One of North America’s rarer longhorned beetles

Here are dorsal and lateral views of the only specimen I’ve ever collected of Neoclytus approximatus—one of North America’s most uncommonly encountered longhorned beetles. I collected it on dead Pinus echinata in southeastern Missouri (Carter Co.) way back on June 7, 1987 (just over 34 years ago!), but I believe that is only an incidental record and not a larval host for the species considering that the species has been recorded from primarily the U.S. Great Plains (North Dakota south to Texas, east to Iowa and Missouri, and west to Colorado)—a region mostly devoid of native pines.

Neoclytus approximatus (dorsal view).

What it does breed in remains a mystery. I’ve seen a number of specimens collected in the city of St. Louis, Missouri in the 1930s with U.S.D.A. eugenol-baited Japanese beetle trap, although my own efforts with Japanese beetle traps in St. Louis during the 1980s turned up no specimens. Another Missouri specimen bore a label saying “Monarda” (a genus of flowering plants called “bee balms”)—perhaps referring to the flower of the plant (MacRae 1994). This latter record may suggest the species breeds in herbaceous plants rather than woody plants—which some longhorned beetles are known to do, and its apparent distribution across the Great Plains makes this idea even more tenable.

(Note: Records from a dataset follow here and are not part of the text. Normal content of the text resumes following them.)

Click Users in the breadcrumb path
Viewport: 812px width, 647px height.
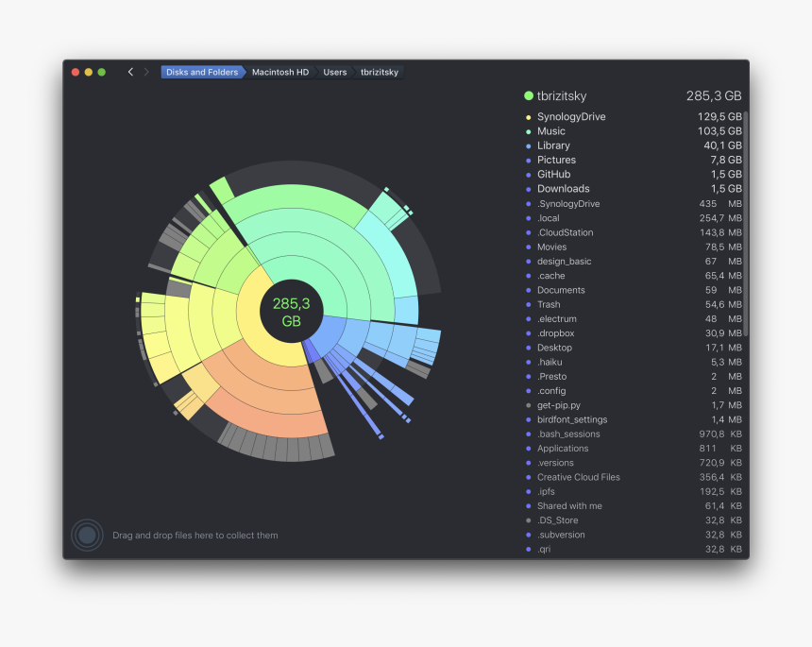point(334,71)
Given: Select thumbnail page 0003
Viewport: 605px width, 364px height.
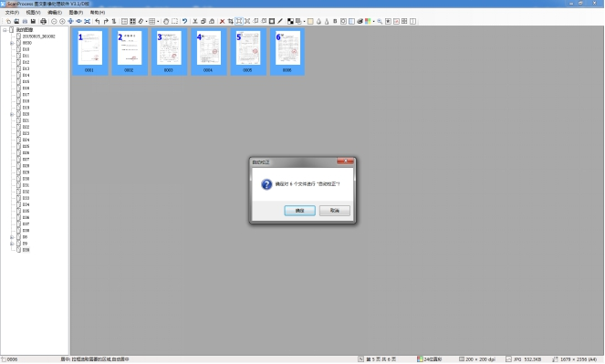Looking at the screenshot, I should [x=169, y=52].
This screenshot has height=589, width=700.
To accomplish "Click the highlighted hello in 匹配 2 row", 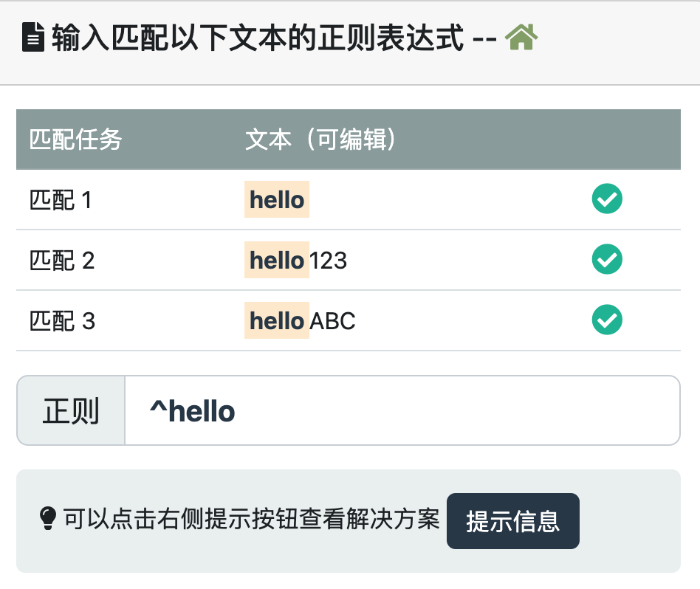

Neoclytus approximatus (lateral view).

Van Pelt (2007) provides the only other clue to host for the species, citing it “on shrubs” in Big Bend National Park. Until somebody figures out the host for this species, it is liable to remain one of the most elusive species of North American Cerambycidae.

Literature Cited

MacRae, T. C. 1994. Annotated checklist of the longhorned beetles (Coleoptera: Cerambycidae and Disteniidae) known to occur in Missouri. Insecta Mundi 7(4) (1993):223–252 [pdf].

Van Pelt, A. F. (ed.). 2007. Inventory of insects of Big Bend National Park, Texas. Report to Big Bend National Park, 204 pp.